Question
1, The real risk-free rate is 2%. Inflation is expected to be 3% this year, 5% next year, and then 3.5% thereafter. The maturity risk
1, The real risk-free rate is 2%. Inflation is expected to be 3% this year, 5% next year, and then 3.5% thereafter. The maturity risk premium is estimated to be 0.0003 (t - 1), where t = number of years to maturity. What is the nominal interest rate on a 7-year Treasury security? Do not round intermediate calculations. Round your answer to two decimal places.
2, Assume that the real risk-free rate, r*, is 2% and that inflation is expected to be 7% in Year 1, 6% in Year 2, and 2% thereafter. Assume also that all Treasury securities are highly liquid and free of default risk. If 2-year and 5-year Treasury notes both yield 10%, what is the difference in the maturity risk premiums (MRPs) on the two notes; that is, what is MRP5 minus MRP2? Round your answer to one decimal place.

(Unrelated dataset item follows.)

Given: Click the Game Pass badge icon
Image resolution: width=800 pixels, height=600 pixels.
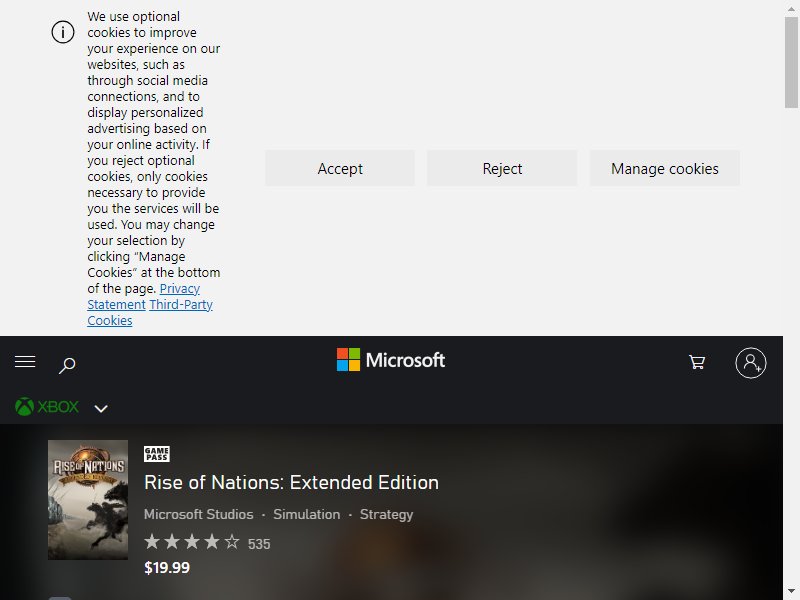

3, Because of a recession, the inflation rate expected for the coming year is only 2%. However, the inflation rate in Year 2 and thereafter is expected to be constant at some level above 2%. Assume that the real risk-free rate is r* = 2% for all maturities and that there are no maturity risk premiums. If 3-year Treasury notes yield 2 percentage points more than 1-year notes, what inflation rate is expected after Year 1? Round your answer to the nearest whole number.